2009 Annual Report
1a.Objectives (from AD-416)
Sequence the whole genome of Aspergillus flavus and analyze the genome in comparison with closely related Aspergillus species such as A. oryzae in their genome structure, gene sets, and gene functions. Construct whole genome Aspergillus flavus microarray and whole genome Aspergillus flavus/peanut microarray. Perform high throughput gene profiling and functional genomics studies using these microarray resources.
1b.Approach (from AD-416)
Aspergillus flavus genome size is about 36 Mega basepairs. Genomic DNA will be isolated and size-fractionated. Different libraries with 40 kb, 10 kb and 2 kb DNA inserts will be constructed. Sequence will be determined by shotgun sequencing strategy and assembled by J. Craig Venter Institute (JCVI) assembler software. The sequence will be annotated and the putative coding sequences will be identified with the help of the A. flavus and A. oryzae Expressed Sequence Tag (EST) data as well as A. oryzae gene model. Comparative analysis of the A. flavus genome will be made in reference to the A. oryzae genome using the Sybil software developed by JCVI. The A. flavus whole genome oligo microarray will be designed according to the annotated putative coding sequences. Those unique genes in A. oryzae but absent in A. flavus will be included in addition to some of the identified corn genes that showed resistance to A. flavus infection in the whole genome microarray design. A total of over 20,000 peanut EST sequences that represents about 10,000 unique peanut ESTs will be cleaned and assembled at JCVI. 70mer oligoes will be designed from these unique ESTs for a comprehensive peanut/A. flavus microarray construction. This microarray will include all of the currently available peanut ESTs and identified peanut genes, all genes in the A. flavus whole genome, unique set of genes in the A. oryzae genome, and some corn genes of interest as well. Gene profiling experiments and related high throughput functional genomics studies will be performed at JCVI in the cooperator’s laboratory.

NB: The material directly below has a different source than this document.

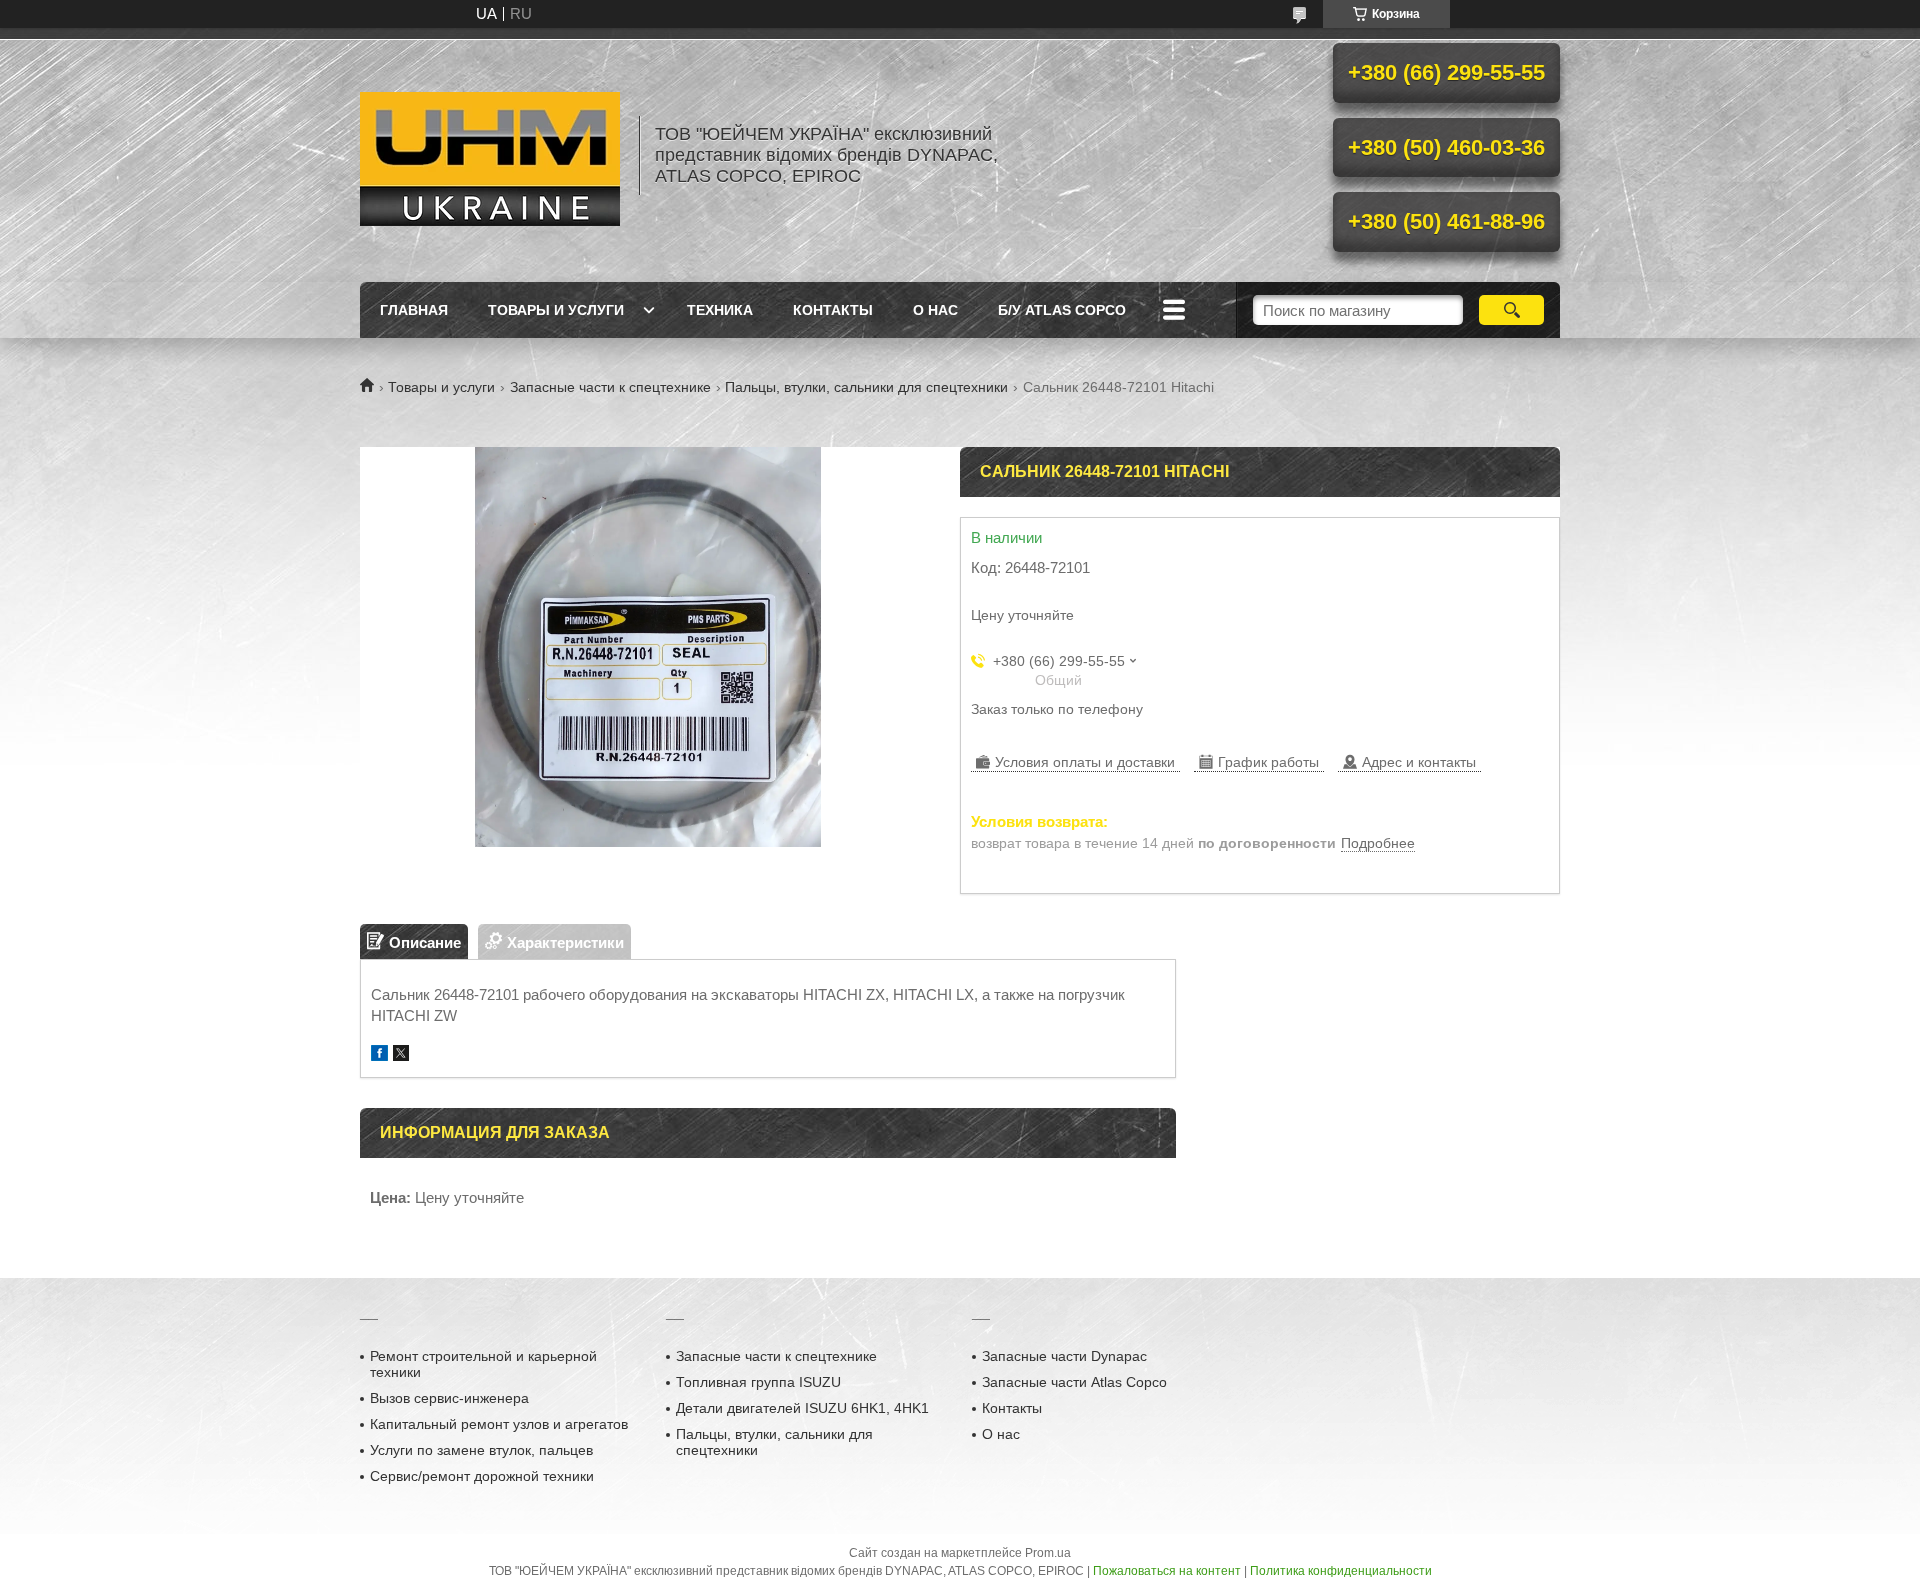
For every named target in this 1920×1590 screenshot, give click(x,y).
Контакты (833, 310)
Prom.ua (1048, 1553)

The major objective of this project is to sequence all the deoxyribonucleic acid (DNA) in the A. flavus genome and to prepare microarrays (slides containing spots of individual DNA/gene species). These arrays are for use in further research in understanding the aflatoxin contamination process in crops for controlling aflatoxin contamination in all vulnerable crops including corn, cotton, peanut, and tree nuts.
For large scale genome wide investigation of the mechanism of regulation of aflatoxin biosynthesis, the A. flavus whole genome sequencing project has been conducted at John Craig Venter Institute, Inc (JCVI) in collaboration with North Carolina State University. The sequencing of the whole genome has been completed. Primary assembly and analysis indicated that the A. flavus genome size is about 36.8 Mega Base pairs. Comparative genome analysis between the A. flavus and and A. oryzae, a non-toxigenic food grade industrial organism, have been completed. The results demonstrated that the genome size, genome structure, gene categories, and gene homology are quite similar between the two species. Each species contains a unique set of about 300 genes, which contribute to aflatoxin production in A. flavus.
Based on the whole genome sequence data, a whole genome A. flavus oligo microarray has been designed and fabricated at JCVI. Genome wide gene profiling experiments have been conducted under specific conditions that favor aflatoxin production in the fungus. Genes and gene clusters that are putatively involved in aflatoxin formation have been identied. Several research papers have been published and a few manuscripts are under preparation.
The A. flavus Expressed Sequence Tag (small DNA fragments representing a functional gene) (EST) data, and the whole genome sequence data have been submitted to National Center for Biotechnology Information (NCBI) GenBank database. The microarray data are also submitted to the NCBI GEO database. A database web server containing A. flavus EST and whole genome databases has been established at the Mid South Area (MSA) Genomics Center for free access by United States Department of Agriculture/Agricultural Research Service (USDA/ARS) scientists. Progress by cooperators was monitored through routine teleconferencing, meetings, and scientific presentations of recent findings to the project.